Дмитрий Шамаев, Газинформсервис
Используя Open Source, надо быть готовым к тому, что после развертывания инструмента вы остаетесь с ним один на один и для приведения его к целевому виду потребуется вложить серьезное количество ресурсов. А этапы интеграции с нестандартными источниками (написание парсеров) и написания собственной экспертизы (правил корреляции, контента) могут исчисляться многими тысячами трудочасов высококвалифицированных специалистов. Добавьте к этому отсутствие внятной политики техподдержки и экспертного анализа, – и вот уже подобные решения перестают быть финансово выгодными.
Дмитрий Пудов, NGR Softlab
Для коммерческих организаций выбор между Open Source или коммерческим решением (и вообще между различными решениями) определяется экономической целесообразностью и способностью решать задачи, стоящие перед организацией. Поэтому ключевыми факторами для оценки являются функциональные возможности решения и совокупная стоимость владения. В текущем контексте дефицита экспертизы на рынке очень мало сценариев, при которых организация способна получить более выигрышное решение на Open Source.
Вадим Порошин, Пангео Радар
Отговорить трудно. Идущие на такой шаг обычно переоценивают свои силы и недооценивают трудозатраты. Полноценное внедрение SIEM на базе Open Source – это создание сложной информационной системы, по многим параметрам приближающееся к собственной разработке. Только набив собственные шишки они понимают, какое количество разработчиков, инженеров и аналитиков требуется, чтобы набор Open Source заработал как часы. Дальнейшее поддержание такой системы – не менее трудозатратное дело. Зачем это заказчику, когда вендор уже проделал огромный пласт работы по оптимизации SIEM, интеграции различных компонентов, включая другие решения Open Source?

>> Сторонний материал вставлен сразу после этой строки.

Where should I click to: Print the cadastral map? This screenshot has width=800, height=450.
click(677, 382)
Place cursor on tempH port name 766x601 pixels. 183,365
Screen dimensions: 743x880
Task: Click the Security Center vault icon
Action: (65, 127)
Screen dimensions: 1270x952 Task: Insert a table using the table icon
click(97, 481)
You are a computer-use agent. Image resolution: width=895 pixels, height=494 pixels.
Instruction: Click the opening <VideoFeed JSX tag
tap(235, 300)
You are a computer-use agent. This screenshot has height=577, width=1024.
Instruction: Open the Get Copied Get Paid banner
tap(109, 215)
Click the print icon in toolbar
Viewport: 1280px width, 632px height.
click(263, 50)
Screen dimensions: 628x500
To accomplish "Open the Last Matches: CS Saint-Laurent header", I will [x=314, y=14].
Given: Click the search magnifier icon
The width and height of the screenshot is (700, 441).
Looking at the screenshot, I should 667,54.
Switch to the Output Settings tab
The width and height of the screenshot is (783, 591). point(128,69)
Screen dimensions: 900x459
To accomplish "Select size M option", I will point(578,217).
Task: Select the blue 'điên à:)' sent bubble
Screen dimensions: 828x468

Николай Лишке, Эшелон Технологии
Основными преимуществами, например, отечественной KOMRAD Enterprise SIEM по сравнению с решениями Open Source являются:
- расширенные функциональные возможности;
- наличие пакета экспертиз для работы с отечественными СЗИ;
- наличие сертификатов ФСТЭК России и Минобороны России;
- интеграция с ГосСОПКА;
- доступность как стандартной, так и расширенной техподдержки;
- десятки региональных партнеров-интеграторов.
Стоит также отметить, что для облегчения перехода с Open Source в версии KOMRAD Enterprise SIEM 4.5 реализован API ElasticSearch для подключения источников событий.